Separando em amostra de treino e teste

In [9]:
from sklearn.model_selection import train_test_split
X_treino,X_teste,Y_treino,Y_teste=train_test_split(X,Y,test_size=0.25,random_state=0)

Criando modelo inicial de regressão logística

In [10]:
from sklearn.linear_model import LogisticRegression
modelo = LogisticRegression()

In [11]:
modelo.get_params

<bound method BaseEstimator.get_params of LogisticRegression()>

Implementando modelo GridSearchCV para determinar os melhores parâmetros do modelo

In [12]:
from sklearn.model_selection import GridSearchCV

In [13]:
parametros = {"C" : [0.1,0.2,0.3,0.4,0.45,0.49,0.5,0.51,0.55,0.6,0.65,0.69,0.7,0.71,0.72,0.73,0.74,0.75,0.77,0.8,0.9,1.0],
             "solver" : ['newton-cg', 'lbfgs', 'liblinear', 'sag', 'saga'],
            "penalty" :['l1','l2']}

In [14]:
melhor_modelo = GridSearchCV(modelo, parametros, n_jobs=-1, cv=2, refit=True)

In [15]:
melhor_modelo.fit(X_treino, Y_treino)

GridSearchCV(cv=2, estimator=LogisticRegression(), n_jobs=-1,
             param_grid={'C': [0.1, 0.2, 0.3, 0.4, 0.45, 0.49, 0.5, 0.51, 0.55,
                               0.6, 0.65, 0.69, 0.7, 0.71, 0.72, 0.73, 0.74,
                               0.75, 0.77, 0.8, 0.9, 1.0],
                         'penalty': ['l1', 'l2'],
                         'solver': ['newton-cg', 'lbfgs', 'liblinear', 'sag',
                                    'saga']})

In [16]:
modelo_final = melhor_modelo.best_estimator_

In [17]:
modelo_final

LogisticRegression(penalty='l1', solver='saga')

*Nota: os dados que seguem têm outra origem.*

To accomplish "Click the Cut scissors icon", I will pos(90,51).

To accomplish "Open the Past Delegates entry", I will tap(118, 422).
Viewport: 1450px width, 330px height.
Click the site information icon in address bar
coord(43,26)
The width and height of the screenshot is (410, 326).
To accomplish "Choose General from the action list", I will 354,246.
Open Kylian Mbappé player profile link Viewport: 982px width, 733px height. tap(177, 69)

Utilizando modelo refinado para fazer previsão dos valores

In [18]:
Y_previsto = modelo_final.predict(X_teste)

Gerando matriz de confusão

In [19]:
from sklearn.metrics import confusion_matrix

In [20]:
cm=confusion_matrix(Y_teste,Y_previsto)
cm

array([[ 84,  37],
       [ 52, 106]])

Modelo refinado apresentou uma convergência pior indicando que não é indicado para este tipo de problema.